製品完成のポイントは“素材”と“編み方”

 実物を拝見すると、その見た目は通常の靴下とさほど変わらないように見えます。しかし『はだし靴下』の完成までには、さまざまな苦労があったようです。

「“走る”ことを想定すると、やはり問題となるのが耐久性。通常の靴下では、少し走るだけですぐに破れてしまいます。そのため、走っても破れない強い素材を探す必要がありました。編んではテストし、また編んではテストして……の繰り返し。しかし素材を強くすると、今度は編み機が使えない(糸が切れない)という事態に直面したんです。そのため、編み機を変えてさらにテストを繰り返しました」

 確かに走ると地面との間に摩擦が生まれるほか、地面そのものの凹凸などで靴下は傷つきやすくなります。これまで培った製造のノウハウと環境を活かしつつ、しかし“走る”という新たな分野ではさまざまな苦難に直面してきたのでしょう。

 結果、選んだのは高強力ポリエチレン繊維『イザナス』。この繊維は、なんと防弾チョッキなどにも用いられているそうです。

「全体で10素材ほど試したでしょうか。素材だけでなく、編む密度なども変えながら最適な形を追求していきました。そして2016年10月から子ども用の販売を開始し、現在は大人用も用意しています」

 開発にあたっては、小学生にも実際に履いてもらったとのこと。現在はインターネット通販での販売を中心に、展示会など少しずつ販路も広げています。

はだし靴下のもたらすメリット

 それでは実際、『はだし靴下』はどのような影響をもたらしてくれるのでしょうか。これまでフィードバックを受けた中で見えたメリットを、次のように教えてくれました。

「はだし靴下を履くと、走り方、そして身体の動かし方が変わります。実際に50m走のタイムを比較したところ、その際はなんと約65%もの子どもが、シューズ以上のタイムで走ったんですよ。それだけでなく、室内にこもりがちだったダウン症の幼稚園児が、はだし靴下を履かせたところ元気に走り回ったという話も聞いています」

 はだし靴下を履くことで、運動するうえでの土台が良くなると話す井上さん。きっかけは子どもの健全育成であるものの、例えば高齢者の運動能力維持など、年齢を問わず効果が期待できるのではないでしょうか。

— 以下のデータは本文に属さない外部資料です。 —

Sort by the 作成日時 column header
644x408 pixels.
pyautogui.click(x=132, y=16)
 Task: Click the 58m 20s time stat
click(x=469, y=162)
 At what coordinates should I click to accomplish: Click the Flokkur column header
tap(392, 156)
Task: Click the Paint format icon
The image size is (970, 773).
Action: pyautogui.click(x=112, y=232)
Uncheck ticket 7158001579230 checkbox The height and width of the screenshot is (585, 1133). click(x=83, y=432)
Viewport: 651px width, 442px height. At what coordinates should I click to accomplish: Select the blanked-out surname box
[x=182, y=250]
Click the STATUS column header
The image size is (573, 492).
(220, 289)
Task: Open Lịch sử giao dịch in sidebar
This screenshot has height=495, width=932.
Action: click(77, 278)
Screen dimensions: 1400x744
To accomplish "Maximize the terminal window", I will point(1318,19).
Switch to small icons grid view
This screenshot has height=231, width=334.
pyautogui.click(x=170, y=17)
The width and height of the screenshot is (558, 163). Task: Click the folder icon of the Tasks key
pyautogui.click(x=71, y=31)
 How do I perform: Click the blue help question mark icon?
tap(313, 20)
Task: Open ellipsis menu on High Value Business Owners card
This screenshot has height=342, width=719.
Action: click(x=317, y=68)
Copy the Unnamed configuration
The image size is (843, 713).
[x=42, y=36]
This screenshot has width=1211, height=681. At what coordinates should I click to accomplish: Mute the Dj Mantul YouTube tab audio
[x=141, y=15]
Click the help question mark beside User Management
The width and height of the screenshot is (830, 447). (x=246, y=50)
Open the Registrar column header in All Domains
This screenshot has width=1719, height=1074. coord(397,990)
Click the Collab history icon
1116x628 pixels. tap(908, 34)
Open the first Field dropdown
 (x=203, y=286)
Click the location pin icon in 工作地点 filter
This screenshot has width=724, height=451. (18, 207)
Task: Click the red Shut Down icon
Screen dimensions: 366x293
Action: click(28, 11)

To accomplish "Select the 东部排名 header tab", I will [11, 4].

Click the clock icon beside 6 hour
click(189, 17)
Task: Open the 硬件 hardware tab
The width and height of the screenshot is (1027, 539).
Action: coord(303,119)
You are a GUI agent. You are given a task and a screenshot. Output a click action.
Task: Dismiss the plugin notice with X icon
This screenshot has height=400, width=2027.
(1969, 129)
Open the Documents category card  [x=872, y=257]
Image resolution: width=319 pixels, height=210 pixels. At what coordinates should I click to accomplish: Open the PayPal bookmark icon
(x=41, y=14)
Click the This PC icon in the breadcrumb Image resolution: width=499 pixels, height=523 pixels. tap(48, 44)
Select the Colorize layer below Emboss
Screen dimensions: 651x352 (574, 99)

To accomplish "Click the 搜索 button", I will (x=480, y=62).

 『はだし靴下』は昌和莫大小の打ち出した新ブランド・OLENOの第1弾となる製品。このほかにも、タイツやアームカバーなど次々に開発・販売を進めています。さらに『はだし靴下』も、現在エキスパートに向けた新製品が試作段階にあるそうです。

 実は私も、実際に『はだし靴下』を履いてランニングしてみました。地面と接している感覚が直接足裏に伝わるので、自分のバランスや着地位置などがすぐに分かります。より効率的な走りを手に入れる、あるいは怪我を防ぐのに役立つのではないでしょうか。

 さらに子どもにも同様に『はだし靴下』で走ってもらったのですが、途端に笑顔になり、舗装路から草むらまでいろいろな場所を楽しそうに走り回っていました。足の育成はもちろん、子どもが運動を楽しむうえでも、この『はだし靴下』はメリットを与えてくれるのかもしれません。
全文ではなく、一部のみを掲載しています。